About the Author/Blogger

Briefly, I am Robert Thornton (Bob) Henderson. I was was born in Miami, Florida, and grew up in West Palm Beach), graduated from Palm Beach High School (1945), and Davidson College (1949-50). Theological training took place at both Columbia and Westminster Theological Seminaries. Ordained into the Presbyterian Church ((U.S.) in 1954 as Presbyterian Campus Pastor at North Carolina State University in Raleigh, NC. This was followed by ten years as pastor of the Blacknall Memorial Presbyterian Church of Durham, NC, and the Duke University community. A two year experiment on the effective use of conference ministry to bring renewal to the church (it didn’t work) put me in touch with a broader swath of the Christian church, Catholic and Protestant.

Then six years as pastor of the Canal Street Presbyterian Church of New Orleans, and fascinating engagement with the restless youth culture of the late ’60s and early ’70s got me even more sensitive to cultural trends, questions, and analysis. During that time I was part of an ecumenical pilgrimage in which 28 evangelical Protestants were invited to be guests of the Vatican, and spent two weeks in immersion with members of the Roman Curia. It was also during that New Orleans period that I was part of a denominational council assigned the task of helping the church gain a healthy understanding of the church’s evangelistic mandate. I was the person on the council who influenced the outcome, and so was invited to become denominational staff director of evangelism.
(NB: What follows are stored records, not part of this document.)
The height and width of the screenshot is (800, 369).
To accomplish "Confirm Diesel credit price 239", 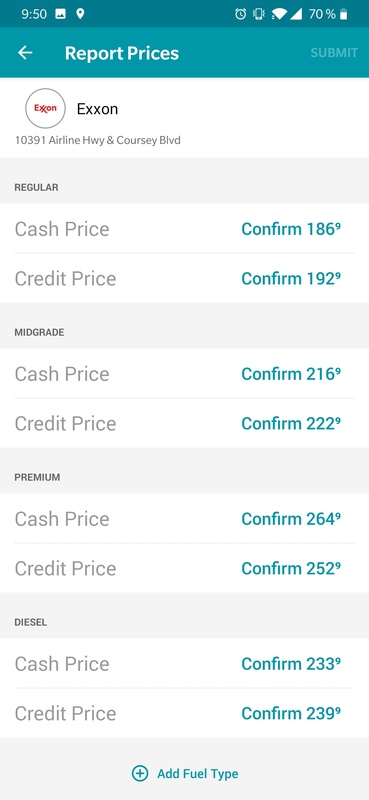I will 291,713.
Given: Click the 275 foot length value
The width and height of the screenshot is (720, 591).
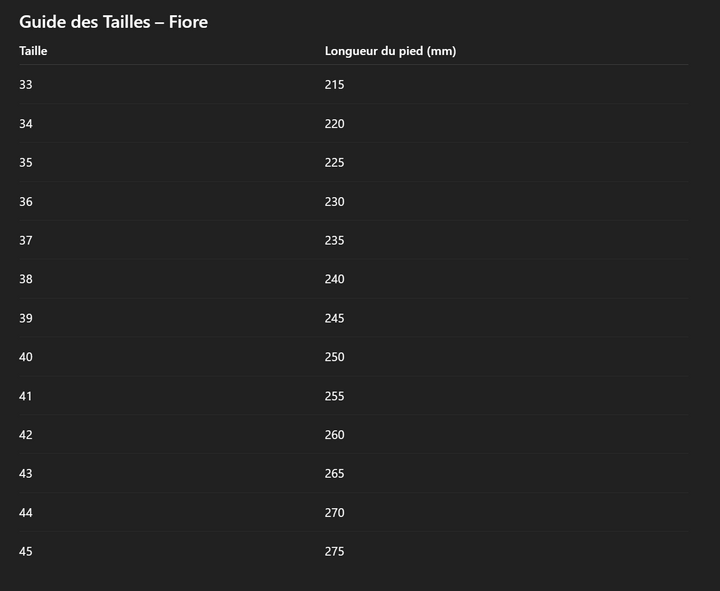Looking at the screenshot, I should (334, 552).
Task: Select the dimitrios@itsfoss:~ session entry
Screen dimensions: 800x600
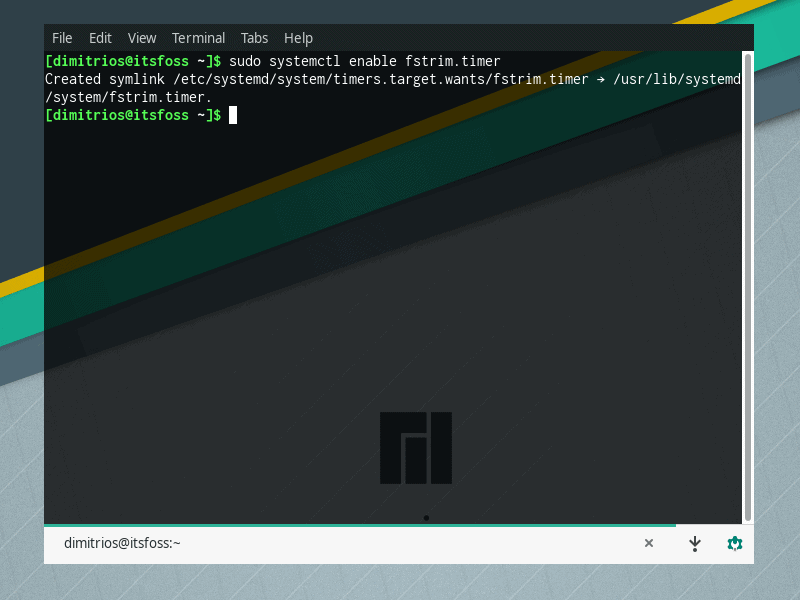Action: pos(125,543)
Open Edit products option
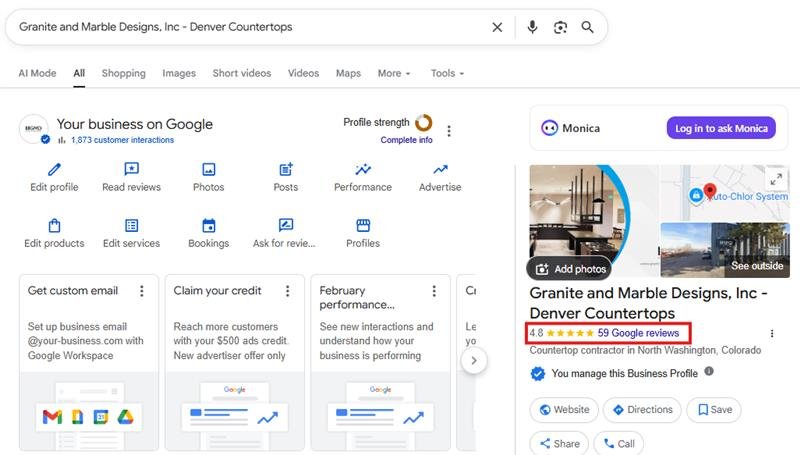Screen dimensions: 800x455 tap(54, 226)
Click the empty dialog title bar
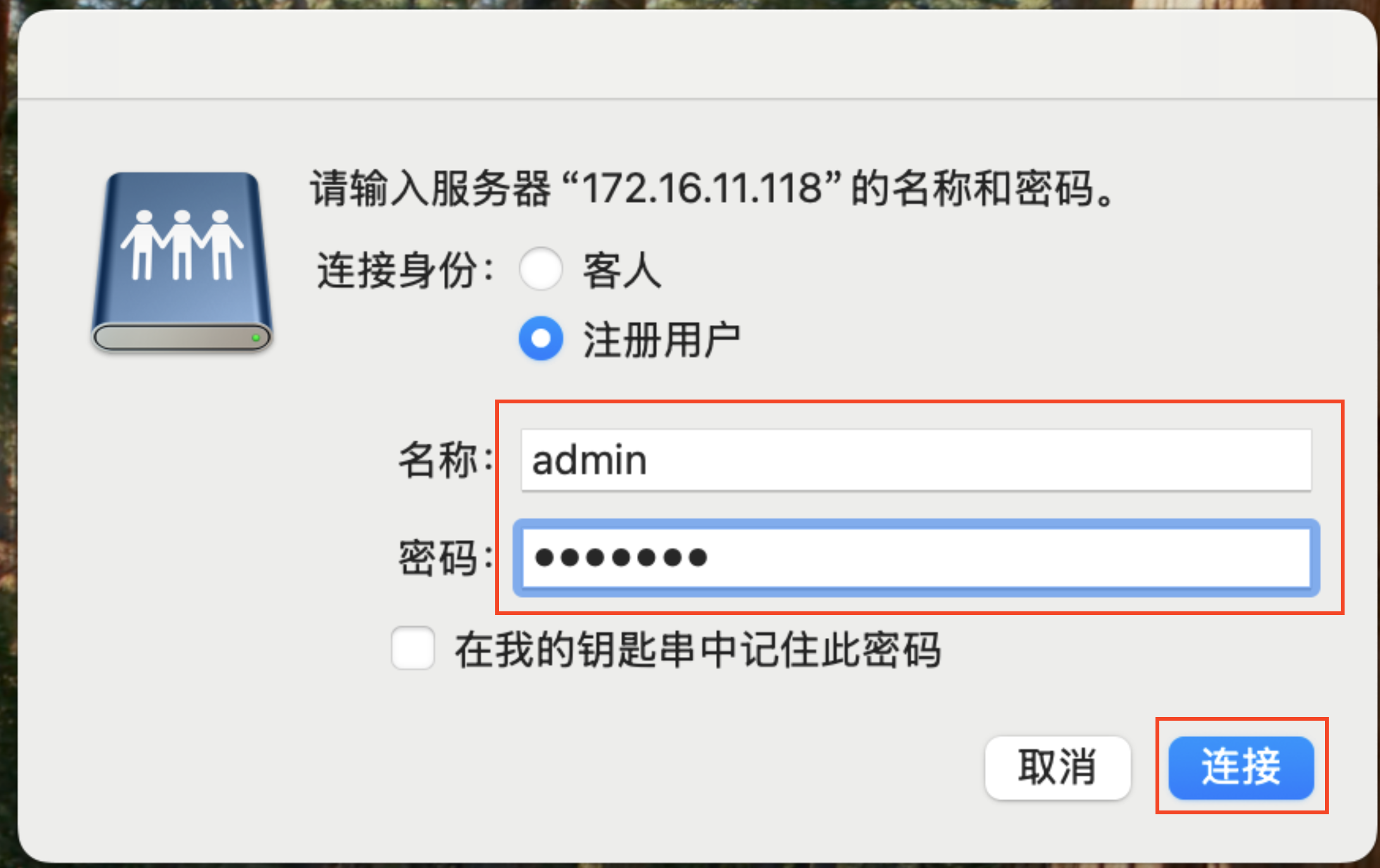 (x=696, y=54)
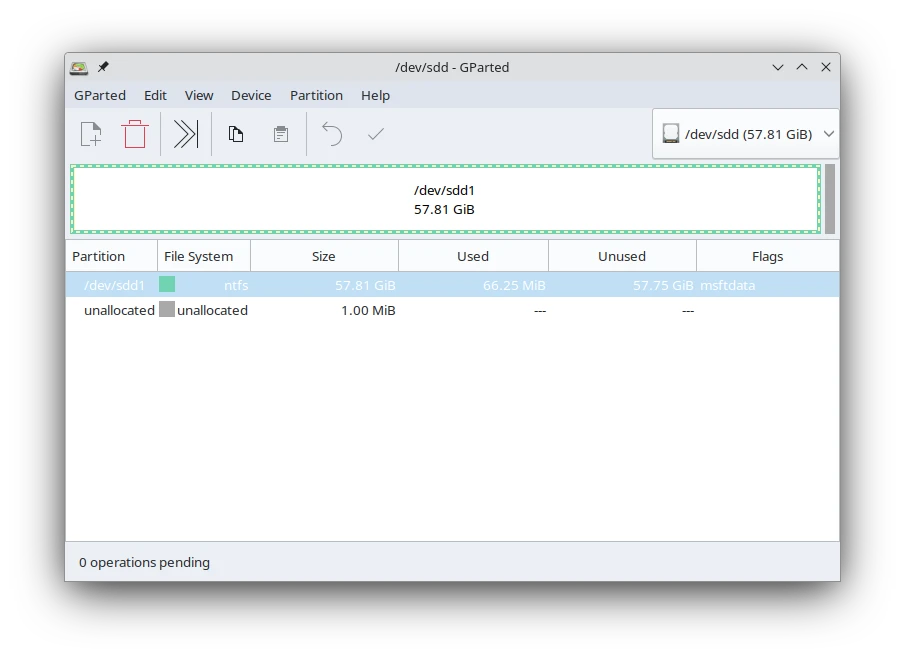Open the GParted menu

coord(100,95)

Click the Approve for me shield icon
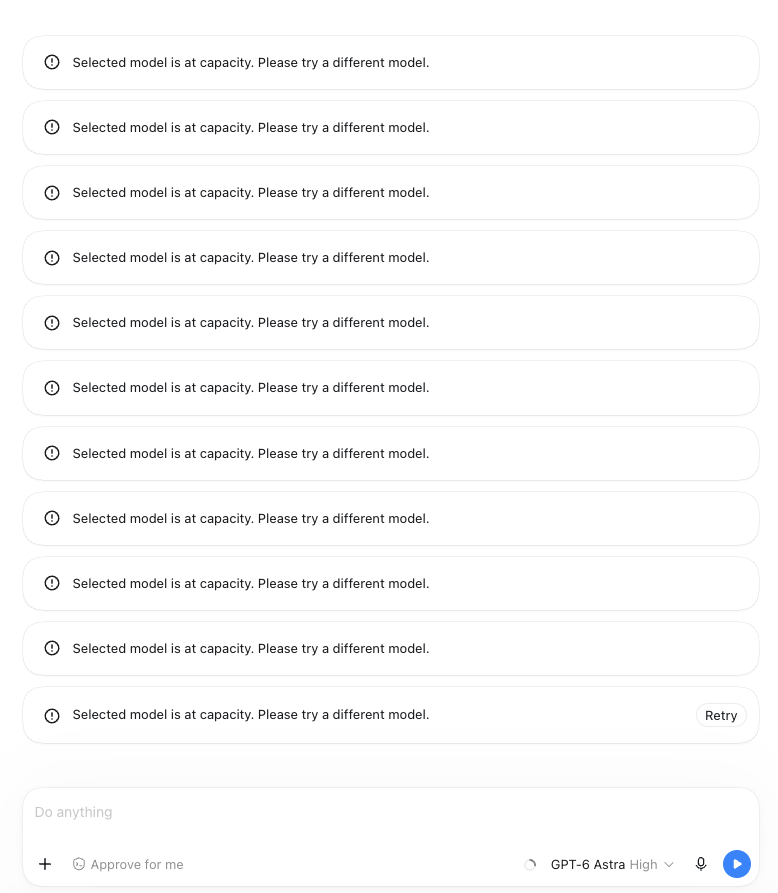pos(79,865)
These four years not only took me into the corners of the church, its theological institutions, but also got me involved with the National Council of Churches working group on evangelism, and some very seminal discussions with major figures in the field.

This was followed by a fourteen year pastorate in a very bucolic (but tame) pastoral ministry in a small mountain city in Western North Carolina. During those years I wrote extensively, was deeply engaged in associations attempting to foster life and health into a diminishing denomination, and the daily “reality check” of being pastor and disciple-maker with very real persons, real social and cultural issues, an attempting by God’s grace to be faithful to Jesus Christ, whom I worship as Lord.

If you might be interested in my theological and ecclesiastical DNA, you will find influential traces of pietism, Protestant fundamentalism, Dutch and Scottish Calvinism (especially, Herman Ridderbos), Jacques Ellul, Dietrich Bonhoeffer, Lesslie Newbigin, among so many others. I am heir to a rich tradition, and a life in which God continues to surprise me day by day. But always restless with a church that drifts and forgets it missional essence. Peace!

2 Responses to About the Author/Blogger

  1. Brent Strine says:

    Hello,
    I met you at Brenton’s & Lauren’s wedding. I am Brenton’s Dad. My short conversations with you were wonderful and I was amazed how kind and present you were with me.
    I enjoy the readings of Richard Rohr’s meditations.
    I have a wide and varied spiritual journey as well: Raised in a Presbyterian church, fell into the hippy movement in the late 60’s and was “lost in sin” for 4 years. In Hawaii I came to an end of my spiritual search and tried the traditional Jesus. Hooking up with a fundamentalist church I “led worship” (played guitar and sang) at various churches for 20 years, meeting my wife Cynthia at a Southern California Calvary Chapel led by Pastor Chuck Smith. Since Meeting Cynthia we teamed up musically and were music directors at many churches. During that time we were members of a 1928 BCP Episcopal Church and learned the good parts of a Catholic point of view.
    Our current spiritual experience currently is Christian Messianic – following the Hebrew festivals and Shabbat – Friday sunset to Saturday sunset.
    I look forward to your point of view on Calvinism as I have an extremely hard time with it. Mostly free will and choice. It just doesn’t make sense to me – any of the five points.
    I feel you are a kind and open person to discus difficult topics with.
    Thanks for your blog and service to humanity!